#### WHAT YOU NEED TO DO:
Repeat the listing below without any change, using only the part that opens with the line containing "What do you see at coordinates (32, 371)" and closes with the line containing "(1258, 116).", both ends included.

#### DATA EXTRACTS:
──────────

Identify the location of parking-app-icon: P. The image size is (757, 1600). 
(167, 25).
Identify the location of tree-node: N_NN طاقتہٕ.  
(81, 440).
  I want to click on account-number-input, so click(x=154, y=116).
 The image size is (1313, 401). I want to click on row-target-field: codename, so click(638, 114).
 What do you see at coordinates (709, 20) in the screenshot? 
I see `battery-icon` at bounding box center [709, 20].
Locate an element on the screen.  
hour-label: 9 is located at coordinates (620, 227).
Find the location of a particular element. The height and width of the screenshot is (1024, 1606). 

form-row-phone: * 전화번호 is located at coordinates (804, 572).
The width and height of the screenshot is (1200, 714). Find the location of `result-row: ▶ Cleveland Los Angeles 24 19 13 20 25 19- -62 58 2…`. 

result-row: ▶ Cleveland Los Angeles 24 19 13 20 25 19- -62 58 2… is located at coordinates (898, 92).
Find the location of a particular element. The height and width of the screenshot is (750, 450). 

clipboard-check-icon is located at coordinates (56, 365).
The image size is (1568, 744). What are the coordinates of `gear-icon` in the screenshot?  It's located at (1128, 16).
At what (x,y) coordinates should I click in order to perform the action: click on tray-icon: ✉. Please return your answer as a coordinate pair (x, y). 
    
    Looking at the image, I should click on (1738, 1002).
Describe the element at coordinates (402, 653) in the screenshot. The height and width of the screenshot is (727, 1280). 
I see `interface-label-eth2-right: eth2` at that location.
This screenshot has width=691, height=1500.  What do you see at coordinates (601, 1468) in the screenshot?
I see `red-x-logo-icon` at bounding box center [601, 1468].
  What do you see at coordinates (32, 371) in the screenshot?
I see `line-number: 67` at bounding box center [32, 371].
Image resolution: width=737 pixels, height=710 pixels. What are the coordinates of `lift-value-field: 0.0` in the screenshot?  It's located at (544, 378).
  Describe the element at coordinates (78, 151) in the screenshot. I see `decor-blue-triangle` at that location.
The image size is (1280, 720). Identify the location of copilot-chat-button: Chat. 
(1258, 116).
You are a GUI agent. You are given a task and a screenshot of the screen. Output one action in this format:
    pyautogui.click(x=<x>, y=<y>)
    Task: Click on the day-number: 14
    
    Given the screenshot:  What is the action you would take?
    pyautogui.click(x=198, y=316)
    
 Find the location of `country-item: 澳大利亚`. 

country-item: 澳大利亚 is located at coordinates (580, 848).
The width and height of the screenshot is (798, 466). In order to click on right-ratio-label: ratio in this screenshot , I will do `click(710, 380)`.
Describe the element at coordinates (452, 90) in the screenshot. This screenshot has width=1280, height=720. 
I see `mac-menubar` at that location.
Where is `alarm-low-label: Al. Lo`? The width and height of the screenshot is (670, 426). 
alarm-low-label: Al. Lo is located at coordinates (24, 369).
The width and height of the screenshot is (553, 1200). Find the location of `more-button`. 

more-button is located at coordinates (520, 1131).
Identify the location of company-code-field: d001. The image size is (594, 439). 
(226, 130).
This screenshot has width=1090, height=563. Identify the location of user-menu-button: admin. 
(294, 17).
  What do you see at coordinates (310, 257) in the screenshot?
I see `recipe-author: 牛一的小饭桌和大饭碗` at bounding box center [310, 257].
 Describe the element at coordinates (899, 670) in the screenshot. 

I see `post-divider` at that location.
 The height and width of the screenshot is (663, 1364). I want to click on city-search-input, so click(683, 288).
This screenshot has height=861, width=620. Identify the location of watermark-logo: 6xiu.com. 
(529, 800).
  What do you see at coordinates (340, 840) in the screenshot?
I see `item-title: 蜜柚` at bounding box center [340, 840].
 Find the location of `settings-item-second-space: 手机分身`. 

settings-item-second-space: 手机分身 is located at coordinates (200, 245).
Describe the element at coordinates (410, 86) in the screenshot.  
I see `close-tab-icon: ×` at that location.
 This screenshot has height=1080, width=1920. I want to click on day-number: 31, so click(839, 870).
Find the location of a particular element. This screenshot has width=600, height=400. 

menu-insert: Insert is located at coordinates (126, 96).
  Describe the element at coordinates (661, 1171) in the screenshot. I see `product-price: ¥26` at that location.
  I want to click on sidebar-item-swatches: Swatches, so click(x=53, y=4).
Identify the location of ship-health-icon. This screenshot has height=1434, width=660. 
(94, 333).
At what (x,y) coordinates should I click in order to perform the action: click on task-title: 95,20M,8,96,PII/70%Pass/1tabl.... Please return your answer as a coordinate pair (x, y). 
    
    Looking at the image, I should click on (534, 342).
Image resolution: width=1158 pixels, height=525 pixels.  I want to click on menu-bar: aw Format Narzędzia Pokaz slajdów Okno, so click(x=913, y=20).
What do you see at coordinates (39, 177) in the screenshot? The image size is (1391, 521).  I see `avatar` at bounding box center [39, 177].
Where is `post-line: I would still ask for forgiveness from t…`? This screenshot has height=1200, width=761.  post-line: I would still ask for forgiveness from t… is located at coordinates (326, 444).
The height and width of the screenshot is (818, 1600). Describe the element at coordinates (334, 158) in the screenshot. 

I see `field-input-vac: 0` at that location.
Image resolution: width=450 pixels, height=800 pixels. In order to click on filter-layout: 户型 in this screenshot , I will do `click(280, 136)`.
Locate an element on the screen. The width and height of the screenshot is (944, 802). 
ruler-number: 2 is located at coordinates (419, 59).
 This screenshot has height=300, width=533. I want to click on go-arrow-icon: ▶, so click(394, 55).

──────────

#### ANSWER BOX:
  What do you see at coordinates (32, 371) in the screenshot?
I see `line-number: 67` at bounding box center [32, 371].
Image resolution: width=737 pixels, height=710 pixels. What are the coordinates of `lift-value-field: 0.0` in the screenshot?  It's located at (544, 378).
  Describe the element at coordinates (78, 151) in the screenshot. I see `decor-blue-triangle` at that location.
The image size is (1280, 720). Identify the location of copilot-chat-button: Chat. 
(1258, 116).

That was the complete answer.